Rédigez la suite du texte sur le national-tribalisme au Congo, à partir de sa dernière phrase.

━━ EXTRAIT DU TEXTE ━━

Une lutte qui ne se justifiait que par la seule quête de puissance et d’enrichissement personnel ne pouvait que conduire au désastre, situation que tout le monde déplore aujourd’hui. En effet, dans cette lutte, ce que réalisait l’une des factions insupportait l’autre, qui se faisait alors un devoir de le défaire, même quand cela servait par ricochet l’intérêt supérieur de la nation. Au cours de la « démocratisation » dominée par Mobutu, on a pu observer ce conflit permanent dans les domaines des privatisations et de la gestion du dossier des réfugiés rwandais. Sur ces deux sujets, les avis du Premier ministre Kengo wa Dondo (clan des Métis) se situaient aux antipodes de ceux du chef de cabinet du président de la république, le professeur Vunduawe Te Pemako (clan des Noirs).
National-tribalisme sous l’AFDL et son avatar PPRD
Que dire des Congolais qui ont pris le pouvoir par les armes et qui se sont autoproclamés « libérateurs » après la fuite mémorable de Mobutu? Il s’agit ici du conglomérat d’aventuriers de l’Alliance des forces démocratiques pour la libération du Congo (AFDL), avec Laurent-Désiré Kabila comme chef de bande, et de son avatar, le Parti du peuple pour la reconstruction et la démocratie (PPRD) de son « fils » et héritier du pouvoir Joseph Kabila Kabange. Laurent-Désiré Kabila a régné pendant deux décennies sur une partie du territoire national en tant que « libérateur ». L’unique travail scientifique consacré à son administration égratigne son idéologie de libération. Tiré d’une version remaniée de mémoire de licence en sciences politiques et administratives à l’Université de Kisangani en 1988, « Rébellions-Révolutions dans l’Est du Zaïre. Cas du maquis Kabila et le Parti de la Révolution Populaire dans la zone de Fizi (1967-1986) », l’ouvrage de Cosma Wilungula, « Fizi 1967-1986: le maquis Kabila » (1997), démontre que « dans les faits, les maquisards de Fizi n’ont pas pu se débarrasser de la réputation infamante laissée par les rebelles d’avoir avant tout attiré des aigris et des frustrés, et d’avoir sombré dans la violence. Ils n’ont pas su non plus échapper à la reproduction, à petite échelle, du système zaïrois, avec ses deux pôles opposés: au sommet, le pouvoir monopolisé par une clique d’individus aux dents longues, et, à la base, une population qui s’enfonce dans le dénuement ». Arrivé à la magistrature suprême, Laurent-Désiré Kabila a joué à fond sur le tableau du national-tribalisme. Quand on lui posait la question sur ses frères Katangais qui accaparaient les postes au sommet de l’Etat, il souriait bêtement et répondait que les Katangais aussi avaient besoin du travail.

━━━
━━ DONNÉES BRUTES ━━

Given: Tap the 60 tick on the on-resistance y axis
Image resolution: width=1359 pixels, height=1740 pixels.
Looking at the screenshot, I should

━━━

* **RÉSULTAT**
Tutsi rwandais selon le Tutsi Laurent Nkundabatware Mihigo et Congolais d’ethnie luba-kat, à en croire l’homme politique belge Louis Michel et les chefs coutumiers katangais une fois invités à Bruxelles pour faire cette déclaration à leur retour au pays, comme si les chefs traditionnels congolais disposaient d’un fichier d’état-civil, Joseph Kabila Kabange a joué sur l’ambiguïté de ses origines pour faire monter à la mangeoire nationale moult frères katangais et rwandais. Dans une vidéo circulant dans les réseaux sociaux et où l’on voit le journaliste Christian Bosembe interviewer son confrère Jean-Marie Kassamba, patron de Télé50, celui-ci avoue avoir eu à prendre place à bord de l’avion présidentiel avec 80% des membres de la délégation de Joseph Kabila issus du Katanga. Ancien conseiller spécial de Mobutu, Honoré Ngbanda est sans doute celui qui a expliqué le mieux l’infiltration des institutions congolaises, surtout les forces de défense, par des Rwandais. Aussi de nombreux Congolais évoquent-ils l’occupation de leur pays par le Rwanda, bien entendu avec la facilitation de Joseph Kabila lui-même. Toujours dans les réseaux sociaux, une bande sonore indique que cette infiltration reste également d’actualité dans le domaine hautement stratégique de la communication. Car, « le serveur utilisé par la Société Congolaise des Postes et Télécommunications » (SCPT) pour gérer la fibre optique de la RDC a été installé par une société privée basée au Rwanda. Et c’est à partir du Rwanda que toutes les communications [provenant et à destination des Congolais] transitent pour atteindre leurs destinataires. Le pouvoir d’Etat du Géant Congo vassalisé par le Petit Poucet Rwanda au nom du national-tribalisme.
Quid du régime UDPS?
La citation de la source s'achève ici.